Task brief
What lines in the records below hold the string "agent"? Please show them.

Data extracts

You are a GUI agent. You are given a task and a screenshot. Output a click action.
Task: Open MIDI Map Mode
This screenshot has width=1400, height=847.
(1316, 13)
==
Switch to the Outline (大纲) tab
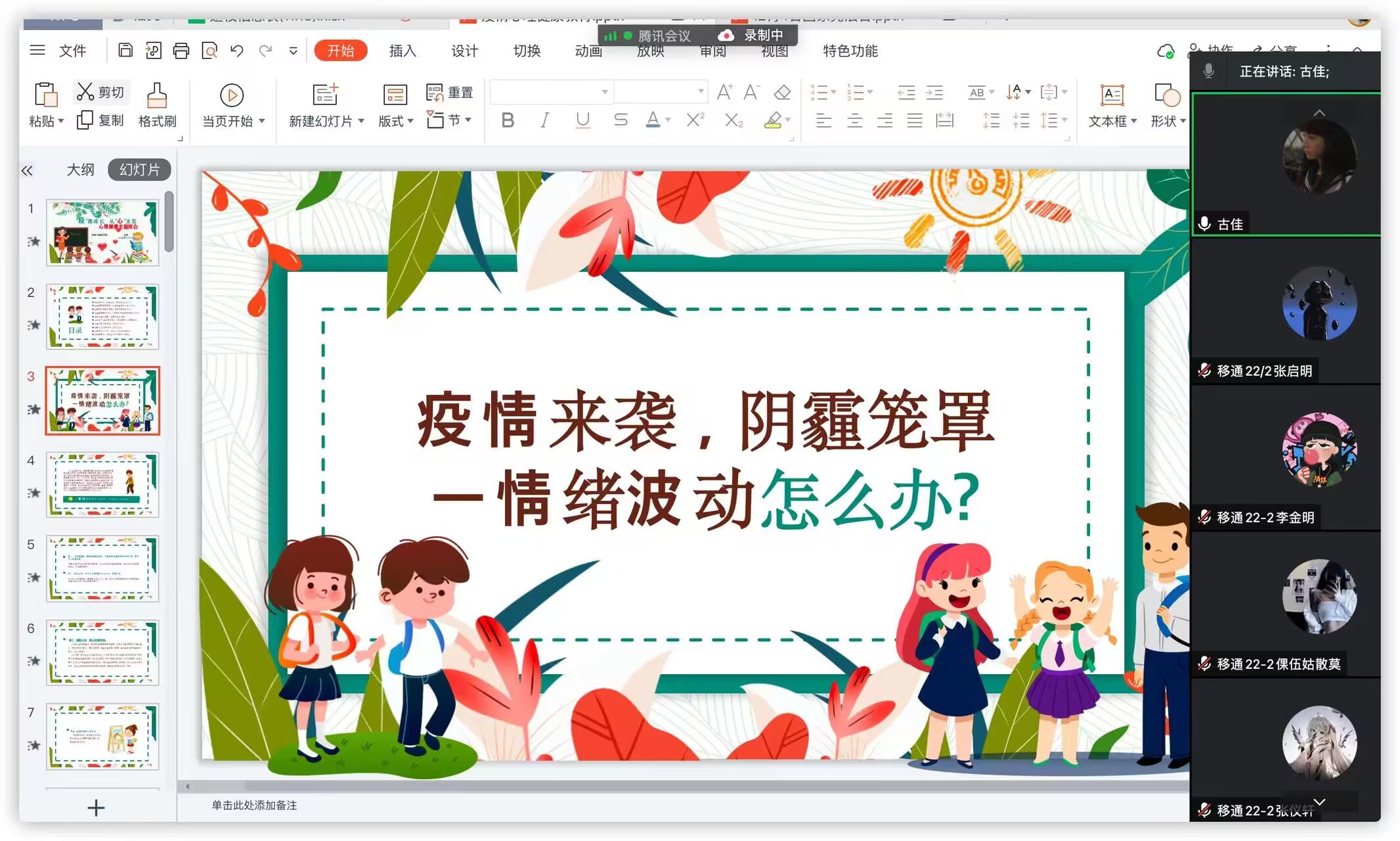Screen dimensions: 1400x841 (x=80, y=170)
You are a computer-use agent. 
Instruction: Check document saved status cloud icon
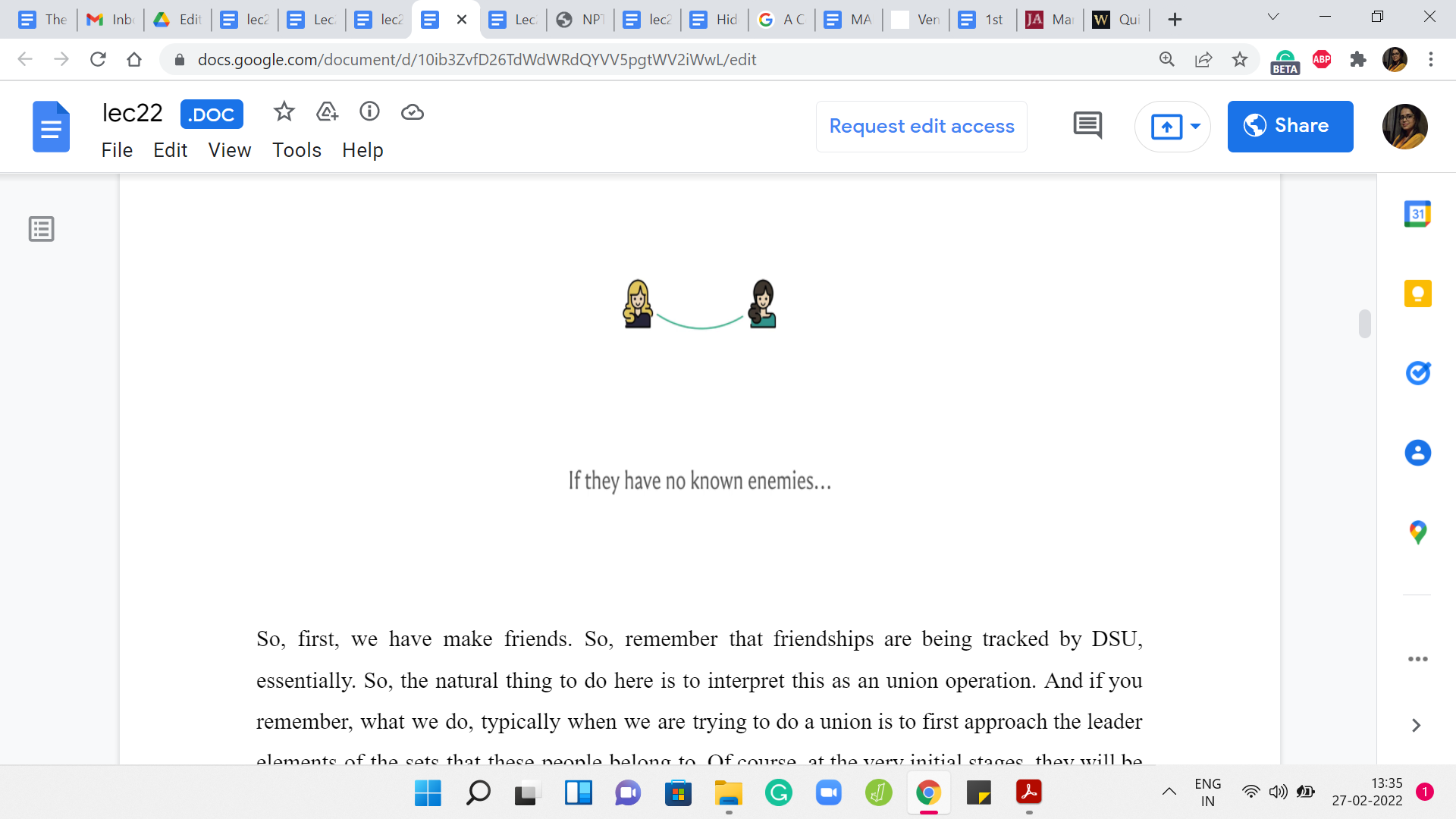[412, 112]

Answer to this task
You are a GUI agent. You are given a task and a screenshot. Output a click action.
You are a computer-use agent. 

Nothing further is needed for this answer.